この自伝は、グリーンスパンの生い立ちやキャリアを描写にすると同時に、経済・政治に対する彼の考え方にも触れている。グリーンスパンは非常に高齢(1926年生まれ!)であるため、彼のキャリアを辿ることで、アメリカの現代経済史を読み解くことができる。第二次世界大戦後のアメリカ経済や1972年のオイルショック、1987年のブラックマンデー、1990年代後半〜2000年代前半にかけての米国長期景気(ニューエコノミー)などについて、一人のエコノミストとして、またFRB議長として、どのように経済を見つめていたのかを知ることができる。
読み終えて抱いた率直な印象として、彼は経済に対して非常にバランスの取れた分析をしている。もともと彼のバックグラウンドは統計データをもとにマクロ経済の将来を予測するというものであった。しかし、データによる分析だけでは不十分であると本書ではっきりと認めている。

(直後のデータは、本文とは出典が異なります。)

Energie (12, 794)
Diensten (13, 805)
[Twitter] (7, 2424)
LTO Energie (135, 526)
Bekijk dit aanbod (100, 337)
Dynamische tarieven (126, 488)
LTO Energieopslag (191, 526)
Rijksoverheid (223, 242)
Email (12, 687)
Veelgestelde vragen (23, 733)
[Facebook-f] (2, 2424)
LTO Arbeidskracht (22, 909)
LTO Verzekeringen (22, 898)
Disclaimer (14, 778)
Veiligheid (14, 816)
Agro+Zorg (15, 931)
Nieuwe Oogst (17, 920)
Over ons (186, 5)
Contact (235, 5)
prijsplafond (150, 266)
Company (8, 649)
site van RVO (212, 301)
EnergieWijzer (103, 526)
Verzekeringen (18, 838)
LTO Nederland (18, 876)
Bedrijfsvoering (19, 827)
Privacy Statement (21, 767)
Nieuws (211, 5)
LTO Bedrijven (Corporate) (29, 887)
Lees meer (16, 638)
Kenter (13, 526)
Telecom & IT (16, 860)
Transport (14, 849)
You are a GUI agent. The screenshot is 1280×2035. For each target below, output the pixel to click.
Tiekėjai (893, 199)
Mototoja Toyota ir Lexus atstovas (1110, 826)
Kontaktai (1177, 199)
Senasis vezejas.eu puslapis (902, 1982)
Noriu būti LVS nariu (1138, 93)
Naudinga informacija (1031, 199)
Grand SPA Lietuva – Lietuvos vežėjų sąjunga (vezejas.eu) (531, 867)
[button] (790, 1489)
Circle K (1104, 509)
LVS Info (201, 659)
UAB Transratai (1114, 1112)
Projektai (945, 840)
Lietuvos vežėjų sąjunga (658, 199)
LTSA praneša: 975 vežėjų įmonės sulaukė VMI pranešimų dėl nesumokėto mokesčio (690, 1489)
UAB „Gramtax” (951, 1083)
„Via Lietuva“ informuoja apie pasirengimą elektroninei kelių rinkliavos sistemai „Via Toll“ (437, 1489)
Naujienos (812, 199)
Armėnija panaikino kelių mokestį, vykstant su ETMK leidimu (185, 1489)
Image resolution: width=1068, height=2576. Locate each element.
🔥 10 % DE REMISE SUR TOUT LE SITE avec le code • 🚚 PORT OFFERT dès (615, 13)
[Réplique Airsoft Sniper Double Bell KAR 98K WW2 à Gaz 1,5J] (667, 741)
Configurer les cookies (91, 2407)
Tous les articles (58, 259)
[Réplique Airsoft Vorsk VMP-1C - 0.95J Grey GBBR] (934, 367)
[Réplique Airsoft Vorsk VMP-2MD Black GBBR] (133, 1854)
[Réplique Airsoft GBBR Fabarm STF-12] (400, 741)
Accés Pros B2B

データ取得には時間がかかるため手元にデータが揃った時には新たな景気局面に差し掛かることがある点、統計データでは表現しきれない情報が経済に大きな影響を与えうる点、歴史や文化が経済に関係する点などを指摘している。そのため、もちろん定量データは十分収集するものの、企業へのインタビューや歴史文化も十分考慮した上で、経済を予測している。データ一辺倒に偏るのではなく、また軽視するわけでもない。このような柔軟性・バランス感覚がグリーンスパンを巨匠に導いたのかもしれない。いずれにせよ、非常に参考になる。
またアメリカの現代史について、政策決定者という視点で、知ることができた点も大変興味深かった。FRB議長在任中、レーガン、父ブッシュ、クリントン、子ブッシュという四人の大統領とときに協力し、ときに対峙しながら、アメリカ経済を舵取りしてきた。その間のアメリカ経済や経済政策について忌憚のない意見を知ることができる。印象的だったのは、彼はマクロ経済をマクロなものとして漠と捉えるのではなく、ミクロな視点に置き換えて考えているようである。例えば失業率の低下という問題を家計の大黒柱が収入源を失うという身近で骨身にしみる問題として捉えるというような、ミクロな視点でアメリカ経済を見つめていた。そのため大きな決断をする時は、いつも苦悩と向き合いながら考え抜いていたのだろうと思う。パブリックマインドとして、非常に重要だと思うし、また自分自身もマクロとミクロの思考回路の切り替えを心がけるべきだと感じた。
なお個別の金融政策の是非、とりわけサブプライム・ローン問題の元凶がグリーンスパンではないか、という論争も一部でされている(いた)ようだが、自分は金融の専門家ではないし、正直よくわからない。ひとつだけ言えるのは、アメリカ経済がニューエコノミーと呼ばれていた時代、FRBですらこれまでの経済分析の方法を捨て去ろうかと議論していたくらい景気予測は混沌として難しかったので、ひとえにグリーンスパンだけに責任を押し付けるのは短絡的だと思う。